I went straight to the mental health professionals. Since I already had an MDD diagnosis, I knew that there was something worse than that going on.

I likened it to the raging emotions of my teen years. It felt exactly the same. Except, I was not quite as violent. The aggressive tendencies were what scared me the most. I knew it needed immediate attention.

The good news is because I already carried and MDD Dx, they could immediately rule it out. I had already been through years of ineffective treatment.

Here’s the thing. When I was in college, one of my classes was called, “Abnormal Human Behavior”. It was a class on the most common adult psychiatric disorders. At the end of the class, we were required to write a case study. I wrote mine on myself. At the time, I determined I was BP II. She agreed with me. I didn’t really take it seriously. Bipolar II, *scoff* big deal!

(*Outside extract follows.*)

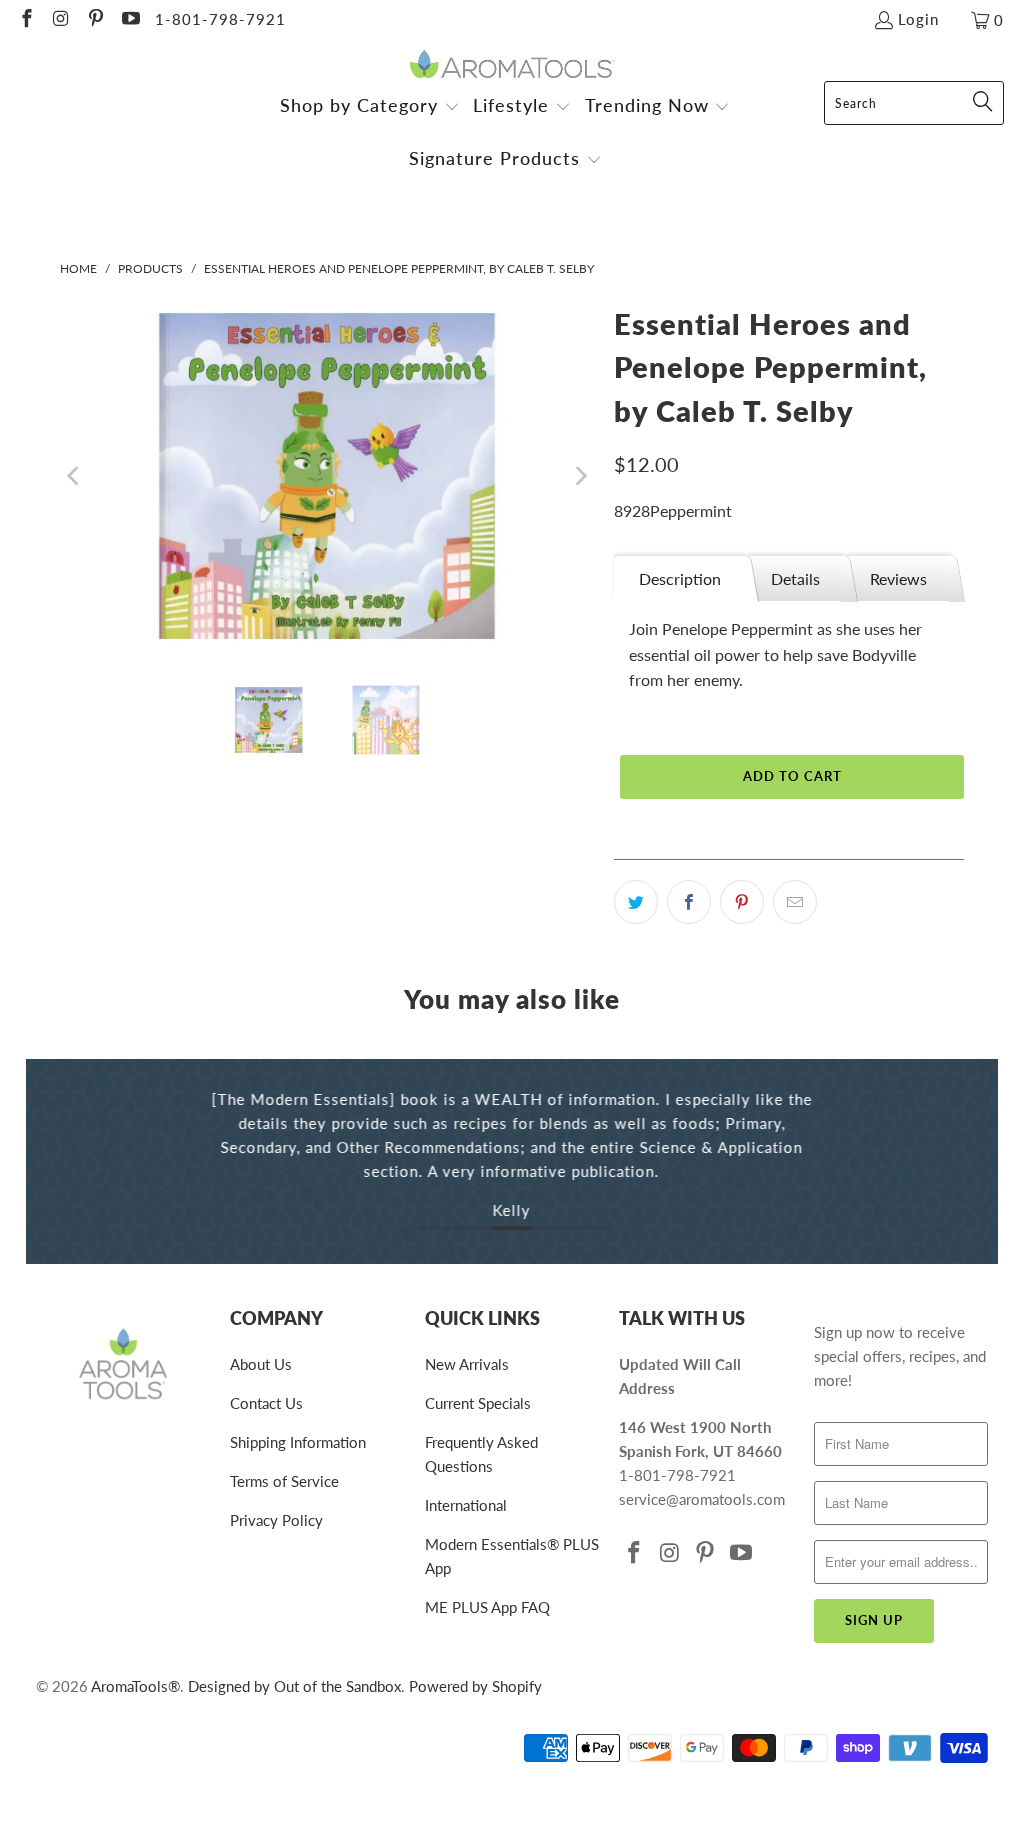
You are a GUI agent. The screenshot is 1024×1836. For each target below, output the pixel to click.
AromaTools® (135, 1686)
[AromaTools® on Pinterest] (94, 20)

I had forgotten all about it until i was doing some screenings online while I was waiting to see a doctor. I realized that BP II fit everything. That’s why the Dx didn’t bother me. It was actually kind of a relief. I knew I was finally going to get the right treatment to help me.

In a way, I wish I had known the seriousness of the suspicion of BP really was. In the class, we covered symptoms, but not the reality of the illness. But, had I known, I may not be in the position I’m in today. I like where I’m at. So, I wouldn’t take anything back at all.

But, the screening should be standard. It would significantly reduce the ill effects of postpartum depression / psychosis. I would never harm my child. But, not all mothers end up that way. Andrea Yates?